Analysis by Kyle A. Lohmeier

Today, I didn’t have to actually scroll through the headlines to find something sufficiently irritating to write about; instead I merely had to look at the top, featured story on Yahoo News; which was a detailed examination of the history and implications of President-Elect Trump’s idiotic ideas about punishing people for burning the flag with prison and possible loss of citizenship.

I didn’t even want to click on it or read it. This whole issue smacks of high school debate club to me. I had to force myself to read the story, and doing so was actually a bit horrifying; the fact it’s only been since 1989 that the Supreme Court has struck down all state-level laws making burning or desecrating the flag a crime is absurd, really. Equally absurd is the relative newness of it being difficult-to-impossible for the government to revoke someone’s citizenship for “un-American” ideas or activities. The Supreme Court rulings on that matter are as recent as the 1970s.
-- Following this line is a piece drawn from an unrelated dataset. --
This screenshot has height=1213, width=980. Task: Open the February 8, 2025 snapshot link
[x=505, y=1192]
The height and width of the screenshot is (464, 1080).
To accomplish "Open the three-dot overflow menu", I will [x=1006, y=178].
While those questions now should be a matter of settled law, it appears that Donald Trump might reopen those cans of worms; and his hinting at is has already caused all manner of speculation among the mainstream media, which seemingly lives to speculate about only really trivial things.

The simple fact is that no one should be talking about this because it’s completely unimportant. There are strong feelings on both sides, yes, but only one can be right, and it’s not the die-hard nationalists. Sorry. It’s a piece of cloth that represents a nation founded on the notion of individual liberty. One of those individual liberties is the right to free speech and expression. There are always going to be examples of expression some people find disagreeable. For instance, merely hearing rap music tends to make me agitated. That being said, I support the right of people to make awful, boring noises and then sell them to people who are into that shit for whatever reason. I wouldn’t support any effort to use the government’s monopoly on violence to suppress the creation of said “music,” even though I literally cannot stand it.
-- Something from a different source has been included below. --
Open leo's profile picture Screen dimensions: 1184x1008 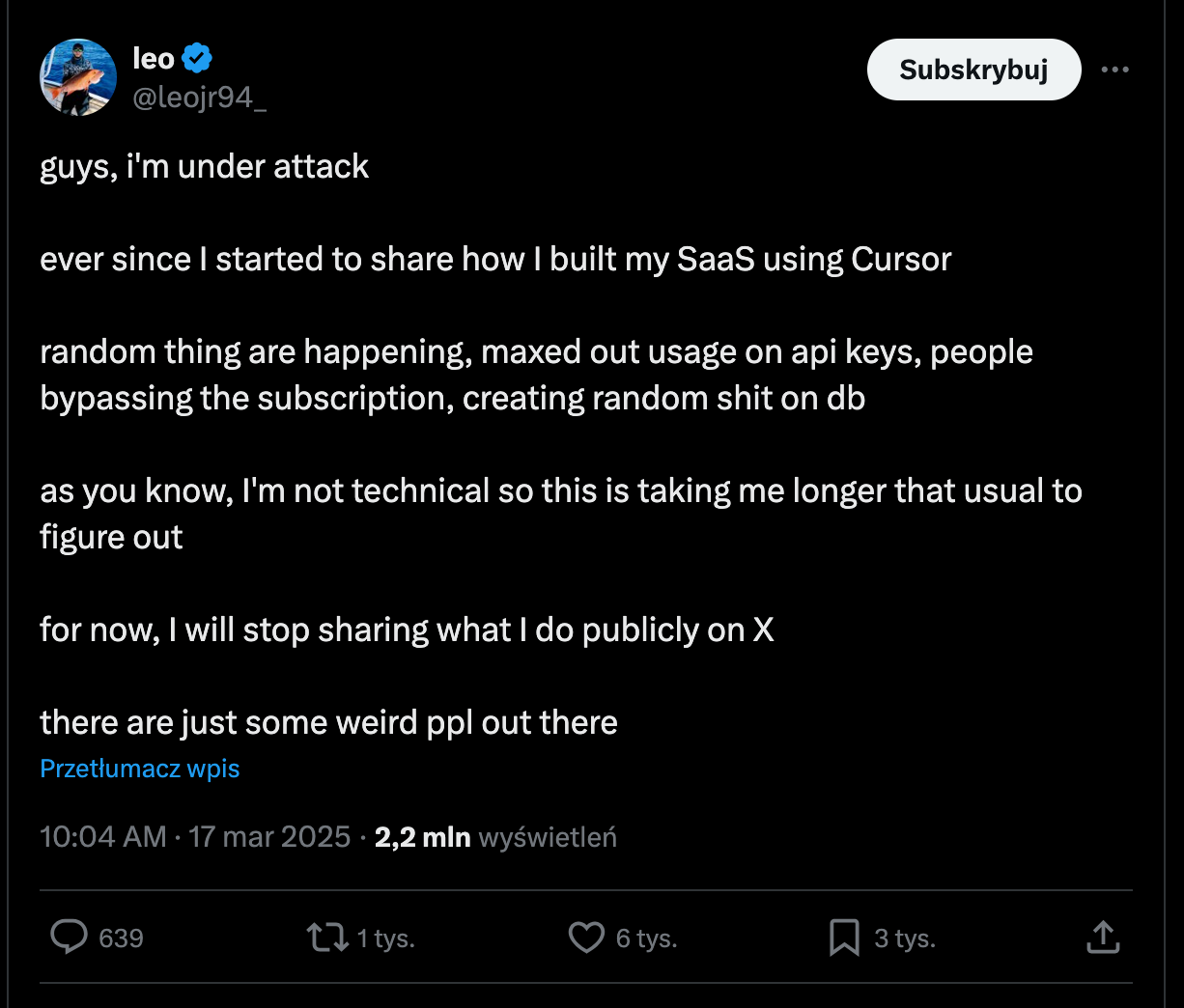(78, 77)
The above is the sort of mindset adults need to possess and the sort of tolerance we all must extend one another in order for this whole civilization thing to work out. We must all remember that one’s rights do not end where another’s feelings begin, but rather where another’s rights begin. We all have the right to not be harmed physically or financially by another’s actions. No one is harmed by the burning of a flag, any flag; ergo, no one’s rights are violated by it. As such, government has exactly no right criminalizing any such act.

Of course, this is 21st Century America, so, obviously the above ‘graph doesn’t actually describe how our laws work; you just can’t be number one in penal system participation per capita worldwide that way. So, because our laws are inherently philosophically bankrupt, the populace is sufficiently confused as to what laws ought be and what the proper function of government is, that it actually sounds “reasonable” to punish someone for burning a bit of cloth. So “reasonable,” in fact, that despite my strong wishes to the contrary, I’ve just spent 548 more words than I ever wanted to writing about it.